## How to complete this task:
Omit the images and return the remaining entries unchanged.

BEGIN Records provided

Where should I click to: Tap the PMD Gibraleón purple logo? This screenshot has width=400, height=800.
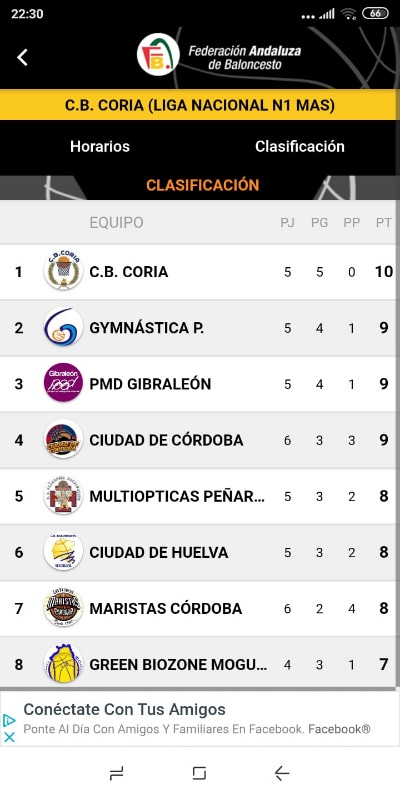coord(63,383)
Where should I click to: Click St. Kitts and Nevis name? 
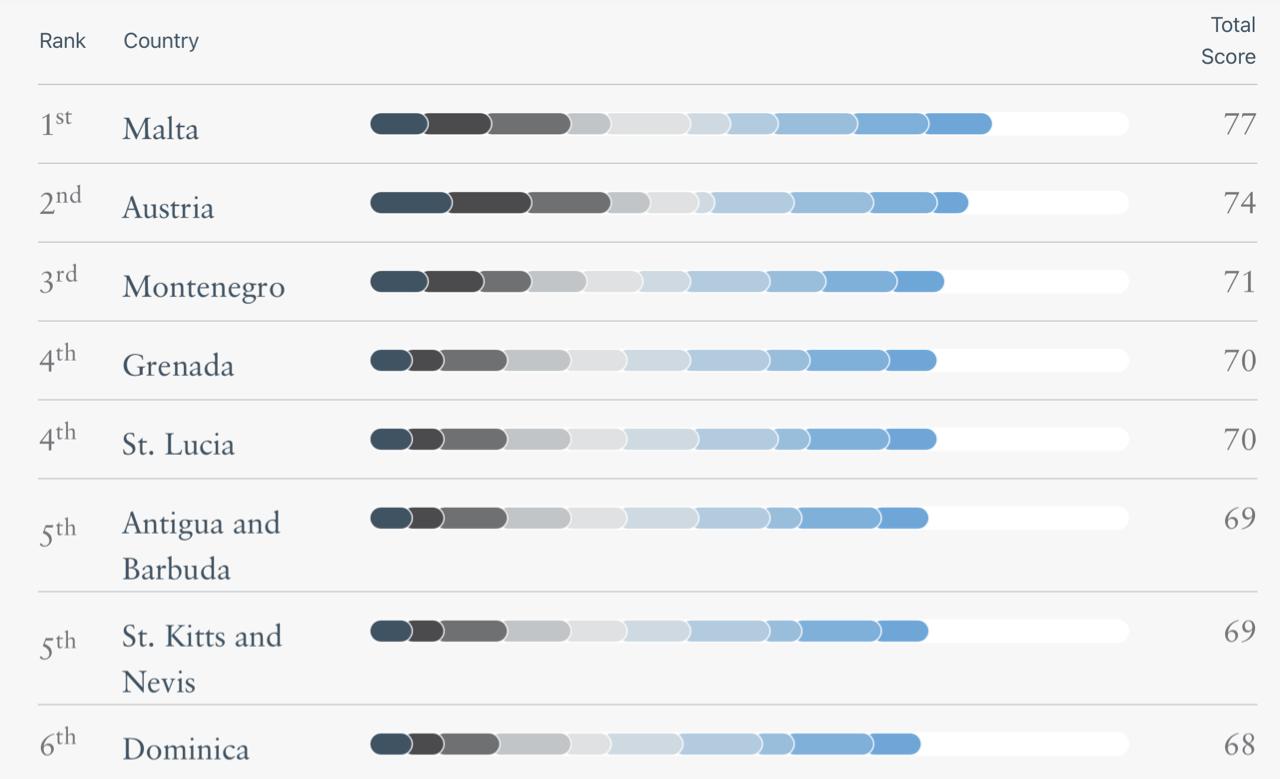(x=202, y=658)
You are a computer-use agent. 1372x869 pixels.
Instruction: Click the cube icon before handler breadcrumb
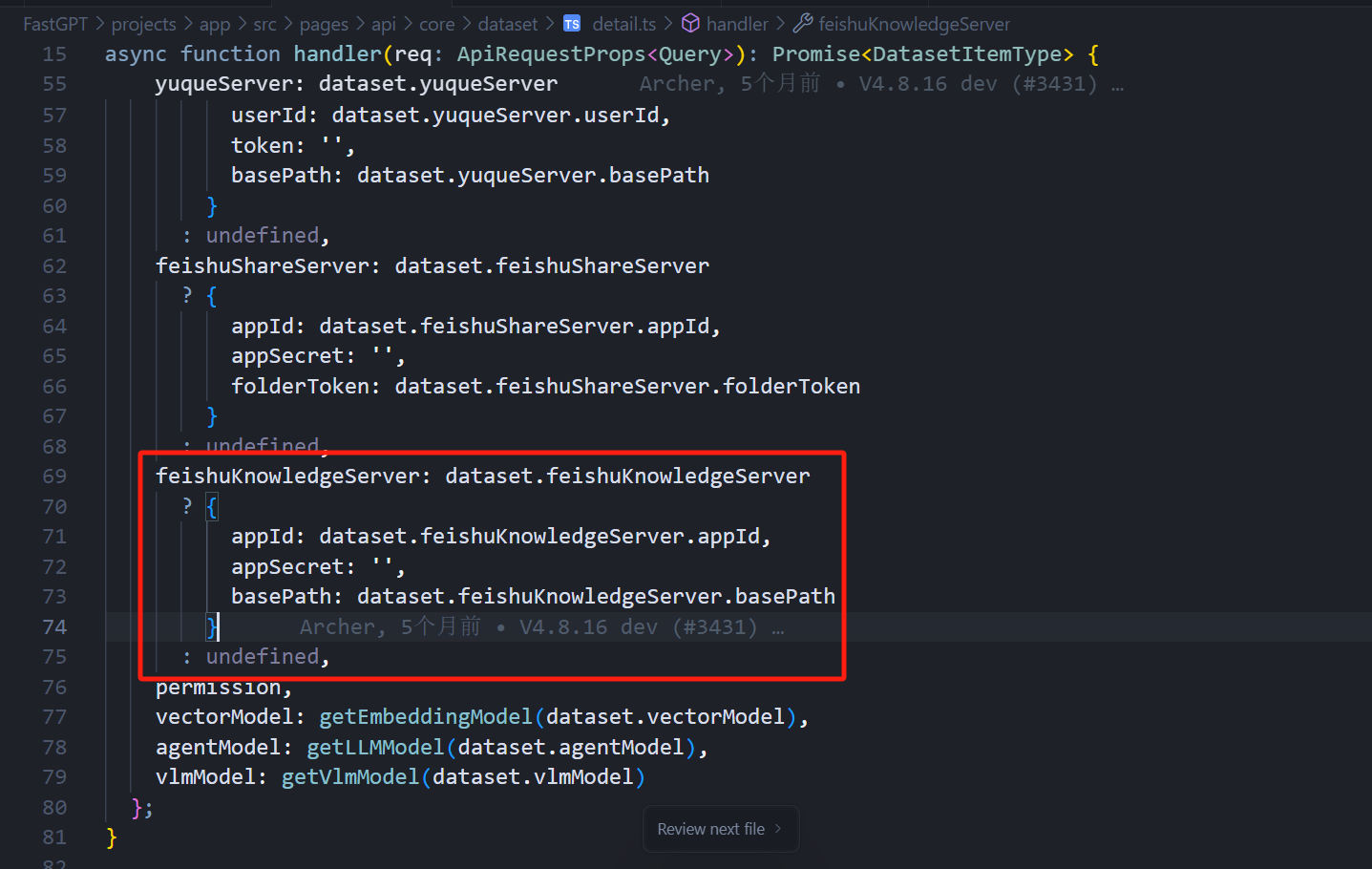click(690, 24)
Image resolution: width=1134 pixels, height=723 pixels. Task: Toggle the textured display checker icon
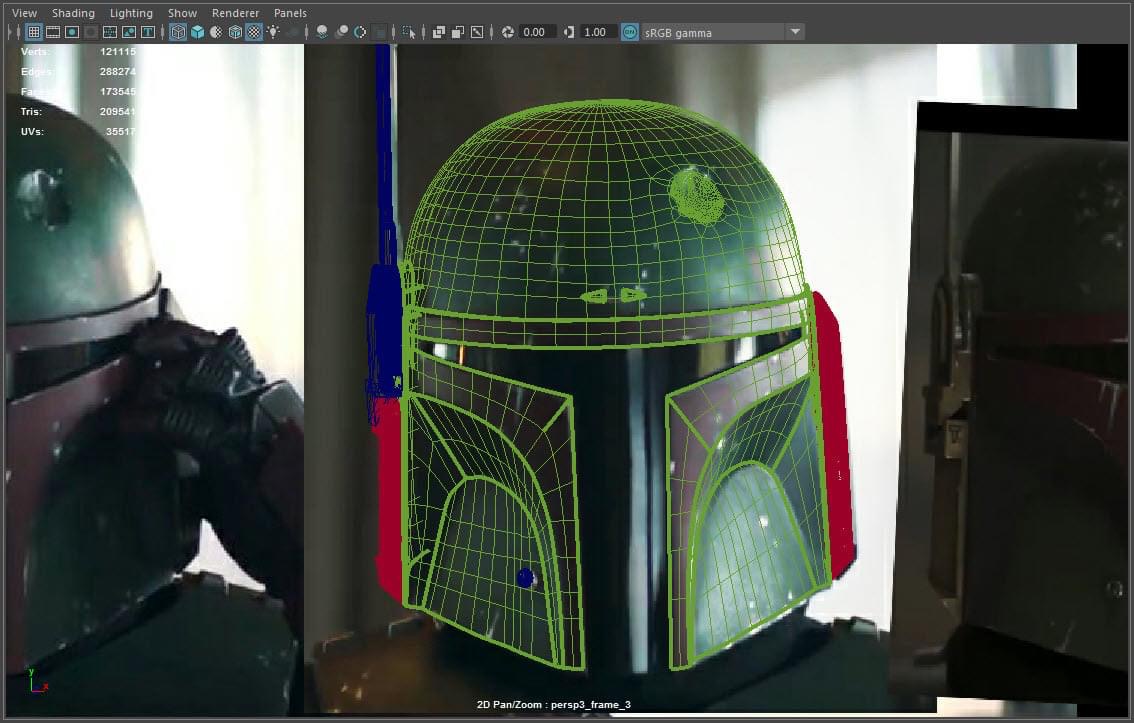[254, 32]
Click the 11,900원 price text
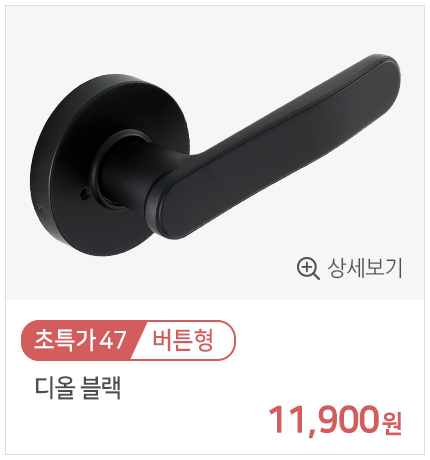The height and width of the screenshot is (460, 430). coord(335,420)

END Records provided

## Exercise result:
Where should I click to: Tap the PMD Gibraleón purple logo? This screenshot has width=400, height=800.
coord(63,383)
Where should I click to: Click St. Kitts and Nevis name? 
(x=202, y=658)
You are a computer-use agent. 1372x869 pixels.
Instruction: Click the cube icon before handler breadcrumb
click(690, 24)
Image resolution: width=1134 pixels, height=723 pixels. Task: Toggle the textured display checker icon
[254, 32]
Click the 11,900원 price text
The height and width of the screenshot is (460, 430). coord(335,420)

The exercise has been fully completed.